Directive 1 :: Reproduce the listing below word for word, starting at its first line and ending at the line that contains "Round of 16 (732, 19)". Include both of those lines.

Since my faithful Suits days, I’ve been a fan of Rachel Zane and Meghan Markle. Since I first saw Prince Harry’s charming smile, and his full ginger head in comparison to brother William’s *coughs* balding *coughs* head 🙊, I’ve loved him, his not-your-regular-waves-and-smiles royal self, and his humanitarian efforts!
The first time I saw the news of Harry and Meghan seriously dating, I was like 😧!! How did that even happen?? They aren’t from vastly different worlds, seeing how they’re both celebrities in their rights. But how did they even meet???? I was stunned more than I can tell.
Fast forward to when they decided to announce that they’d be getting married. I was like, back up. I don’t see how they fit into each other’s lives. Meghan’s probably going to have to give up her American free life for a subtle, tamed royal one. But I can’t even see how they fit together 😕. So I started to ask myself, do you like one of these two more than the other and maybe feel one would end up being insufficient or too much for the other? Is that it?

Directive 2 ::
Answer each question from the post about Harry and Meghan:
(a) Which show does the writer name as the source of their early fandom?
(b) What color does the writer give for Prince Harry's hair?
(c) What does the writer think Meghan will probably have to give up?

Extracted records ::
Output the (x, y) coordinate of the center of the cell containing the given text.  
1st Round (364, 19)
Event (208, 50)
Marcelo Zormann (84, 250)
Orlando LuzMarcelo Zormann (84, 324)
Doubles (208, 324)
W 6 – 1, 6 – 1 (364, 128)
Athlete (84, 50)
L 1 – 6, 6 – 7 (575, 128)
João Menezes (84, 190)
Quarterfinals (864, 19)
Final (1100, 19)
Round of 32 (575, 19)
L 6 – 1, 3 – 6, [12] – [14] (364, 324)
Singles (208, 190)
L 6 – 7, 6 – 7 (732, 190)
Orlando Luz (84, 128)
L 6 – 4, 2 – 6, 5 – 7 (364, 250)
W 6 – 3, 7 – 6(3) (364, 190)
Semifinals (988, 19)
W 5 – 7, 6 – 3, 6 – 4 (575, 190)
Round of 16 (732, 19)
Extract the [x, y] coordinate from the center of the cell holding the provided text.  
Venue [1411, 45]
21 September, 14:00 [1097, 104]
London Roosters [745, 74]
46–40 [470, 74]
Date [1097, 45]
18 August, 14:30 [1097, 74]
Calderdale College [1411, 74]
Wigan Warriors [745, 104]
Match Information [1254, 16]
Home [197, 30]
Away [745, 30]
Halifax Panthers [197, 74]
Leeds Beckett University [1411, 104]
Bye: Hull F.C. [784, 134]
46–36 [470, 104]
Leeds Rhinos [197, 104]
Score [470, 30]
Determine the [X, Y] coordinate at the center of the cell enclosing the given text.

Output 1 ::
Output the (x, y) coordinate of the center of the cell containing the given text.  
1st Round (364, 19)
Event (208, 50)
Marcelo Zormann (84, 250)
Orlando LuzMarcelo Zormann (84, 324)
Doubles (208, 324)
W 6 – 1, 6 – 1 (364, 128)
Athlete (84, 50)
L 1 – 6, 6 – 7 (575, 128)
João Menezes (84, 190)
Quarterfinals (864, 19)
Final (1100, 19)
Round of 32 (575, 19)
L 6 – 1, 3 – 6, [12] – [14] (364, 324)
Singles (208, 190)
L 6 – 7, 6 – 7 (732, 190)
Orlando Luz (84, 128)
L 6 – 4, 2 – 6, 5 – 7 (364, 250)
W 6 – 3, 7 – 6(3) (364, 190)
Semifinals (988, 19)
W 5 – 7, 6 – 3, 6 – 4 (575, 190)
Round of 16 (732, 19)

Output 2 ::
(a) Suits
(b) Ginger
(c) Her American free life, in exchange for a subtle, tamed royal one